---------- Listed entries ----------
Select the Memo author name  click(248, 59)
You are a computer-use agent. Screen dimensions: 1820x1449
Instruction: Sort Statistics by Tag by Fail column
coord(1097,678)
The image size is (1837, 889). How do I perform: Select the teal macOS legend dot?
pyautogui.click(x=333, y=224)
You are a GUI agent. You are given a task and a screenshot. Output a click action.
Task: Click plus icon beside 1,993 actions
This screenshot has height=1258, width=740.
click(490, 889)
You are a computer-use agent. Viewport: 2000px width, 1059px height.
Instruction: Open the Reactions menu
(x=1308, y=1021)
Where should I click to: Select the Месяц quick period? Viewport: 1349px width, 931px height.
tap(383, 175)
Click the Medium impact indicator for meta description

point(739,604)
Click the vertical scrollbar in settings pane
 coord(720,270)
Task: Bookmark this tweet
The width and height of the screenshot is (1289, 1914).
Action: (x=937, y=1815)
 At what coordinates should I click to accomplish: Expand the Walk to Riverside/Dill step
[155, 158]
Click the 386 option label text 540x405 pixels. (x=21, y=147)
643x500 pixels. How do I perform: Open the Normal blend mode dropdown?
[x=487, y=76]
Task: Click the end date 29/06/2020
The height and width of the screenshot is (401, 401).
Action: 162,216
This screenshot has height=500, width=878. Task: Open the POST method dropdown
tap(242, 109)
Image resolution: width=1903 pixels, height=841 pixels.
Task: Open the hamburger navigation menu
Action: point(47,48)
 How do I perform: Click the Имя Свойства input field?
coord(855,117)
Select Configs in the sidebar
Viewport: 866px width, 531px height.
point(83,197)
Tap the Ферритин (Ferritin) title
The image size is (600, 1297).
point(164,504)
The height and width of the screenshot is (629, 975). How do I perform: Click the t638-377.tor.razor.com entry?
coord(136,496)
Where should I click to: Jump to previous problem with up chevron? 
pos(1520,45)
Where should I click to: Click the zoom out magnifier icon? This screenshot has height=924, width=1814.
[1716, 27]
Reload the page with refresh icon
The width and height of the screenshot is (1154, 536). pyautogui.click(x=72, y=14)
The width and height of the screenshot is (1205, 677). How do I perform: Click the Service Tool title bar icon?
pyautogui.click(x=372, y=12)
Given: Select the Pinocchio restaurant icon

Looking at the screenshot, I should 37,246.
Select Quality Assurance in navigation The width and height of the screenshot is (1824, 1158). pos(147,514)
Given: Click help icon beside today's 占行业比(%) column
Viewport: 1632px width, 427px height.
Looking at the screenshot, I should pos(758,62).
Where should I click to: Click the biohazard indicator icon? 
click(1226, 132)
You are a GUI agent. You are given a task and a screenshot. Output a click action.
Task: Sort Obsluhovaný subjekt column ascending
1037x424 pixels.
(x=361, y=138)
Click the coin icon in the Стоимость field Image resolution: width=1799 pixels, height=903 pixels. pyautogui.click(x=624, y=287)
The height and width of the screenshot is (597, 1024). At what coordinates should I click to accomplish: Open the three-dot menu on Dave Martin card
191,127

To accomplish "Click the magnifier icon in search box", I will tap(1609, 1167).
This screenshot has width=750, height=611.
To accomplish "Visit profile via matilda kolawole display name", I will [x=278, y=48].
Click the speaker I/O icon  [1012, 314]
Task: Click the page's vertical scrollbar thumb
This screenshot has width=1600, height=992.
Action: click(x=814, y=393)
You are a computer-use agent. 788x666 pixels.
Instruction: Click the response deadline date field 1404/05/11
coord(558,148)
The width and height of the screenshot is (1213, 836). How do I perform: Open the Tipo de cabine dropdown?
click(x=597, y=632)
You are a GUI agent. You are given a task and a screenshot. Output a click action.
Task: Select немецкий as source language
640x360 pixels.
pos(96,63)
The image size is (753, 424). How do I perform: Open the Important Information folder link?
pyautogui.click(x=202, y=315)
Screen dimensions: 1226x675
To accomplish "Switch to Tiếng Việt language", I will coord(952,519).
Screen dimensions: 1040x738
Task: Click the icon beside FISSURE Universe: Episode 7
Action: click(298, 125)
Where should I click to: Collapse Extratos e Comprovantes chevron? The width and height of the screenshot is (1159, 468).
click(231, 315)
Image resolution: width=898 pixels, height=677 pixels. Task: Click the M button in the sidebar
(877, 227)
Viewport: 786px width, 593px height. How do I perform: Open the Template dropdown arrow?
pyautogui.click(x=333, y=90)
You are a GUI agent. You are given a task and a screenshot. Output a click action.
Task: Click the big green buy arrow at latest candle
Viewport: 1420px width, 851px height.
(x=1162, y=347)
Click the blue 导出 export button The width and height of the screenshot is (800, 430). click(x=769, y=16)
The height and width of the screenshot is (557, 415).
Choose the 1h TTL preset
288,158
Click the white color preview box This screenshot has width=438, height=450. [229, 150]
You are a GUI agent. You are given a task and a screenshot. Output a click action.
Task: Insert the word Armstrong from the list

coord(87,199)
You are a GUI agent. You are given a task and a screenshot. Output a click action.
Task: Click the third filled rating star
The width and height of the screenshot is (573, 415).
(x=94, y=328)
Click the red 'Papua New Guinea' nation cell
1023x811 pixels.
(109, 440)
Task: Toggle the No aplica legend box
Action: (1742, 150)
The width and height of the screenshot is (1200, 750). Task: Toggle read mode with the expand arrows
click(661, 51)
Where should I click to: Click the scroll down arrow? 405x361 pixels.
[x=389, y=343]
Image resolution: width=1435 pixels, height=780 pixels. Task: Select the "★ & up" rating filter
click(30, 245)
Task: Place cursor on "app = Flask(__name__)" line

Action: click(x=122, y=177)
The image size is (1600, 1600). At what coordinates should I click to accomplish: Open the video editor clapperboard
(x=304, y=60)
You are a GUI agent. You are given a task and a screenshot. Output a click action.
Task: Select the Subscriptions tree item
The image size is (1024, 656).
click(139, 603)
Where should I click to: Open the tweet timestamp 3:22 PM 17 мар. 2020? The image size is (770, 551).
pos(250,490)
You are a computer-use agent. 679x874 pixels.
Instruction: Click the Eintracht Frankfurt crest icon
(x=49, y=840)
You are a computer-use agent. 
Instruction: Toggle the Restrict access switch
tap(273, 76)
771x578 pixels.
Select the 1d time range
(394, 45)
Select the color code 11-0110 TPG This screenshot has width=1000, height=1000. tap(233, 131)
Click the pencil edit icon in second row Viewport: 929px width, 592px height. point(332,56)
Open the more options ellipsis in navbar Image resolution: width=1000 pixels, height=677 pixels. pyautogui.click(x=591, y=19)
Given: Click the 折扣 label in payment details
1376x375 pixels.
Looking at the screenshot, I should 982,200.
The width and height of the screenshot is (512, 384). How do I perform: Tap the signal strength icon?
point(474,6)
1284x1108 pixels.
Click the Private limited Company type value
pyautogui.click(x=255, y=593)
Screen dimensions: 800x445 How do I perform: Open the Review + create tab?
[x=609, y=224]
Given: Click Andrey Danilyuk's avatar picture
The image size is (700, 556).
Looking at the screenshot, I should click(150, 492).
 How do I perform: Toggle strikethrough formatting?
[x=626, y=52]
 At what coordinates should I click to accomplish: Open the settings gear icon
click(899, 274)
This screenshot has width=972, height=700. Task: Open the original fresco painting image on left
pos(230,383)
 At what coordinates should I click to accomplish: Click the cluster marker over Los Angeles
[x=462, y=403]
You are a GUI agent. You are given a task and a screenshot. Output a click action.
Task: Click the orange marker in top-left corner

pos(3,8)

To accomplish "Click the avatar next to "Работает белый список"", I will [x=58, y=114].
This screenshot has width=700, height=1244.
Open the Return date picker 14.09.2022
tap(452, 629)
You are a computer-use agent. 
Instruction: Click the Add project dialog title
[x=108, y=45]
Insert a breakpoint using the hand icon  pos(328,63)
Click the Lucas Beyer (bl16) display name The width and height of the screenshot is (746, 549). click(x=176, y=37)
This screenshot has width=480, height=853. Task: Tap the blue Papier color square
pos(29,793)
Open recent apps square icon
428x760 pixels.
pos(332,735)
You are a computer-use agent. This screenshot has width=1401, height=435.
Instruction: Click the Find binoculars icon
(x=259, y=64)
----------
Task instructions: Each line from the one containing "428x760 pixels." to the end of the records should be echoed exactly, and no other line.

Result of this task:
428x760 pixels.
pos(332,735)
You are a computer-use agent. This screenshot has width=1401, height=435.
Instruction: Click the Find binoculars icon
(x=259, y=64)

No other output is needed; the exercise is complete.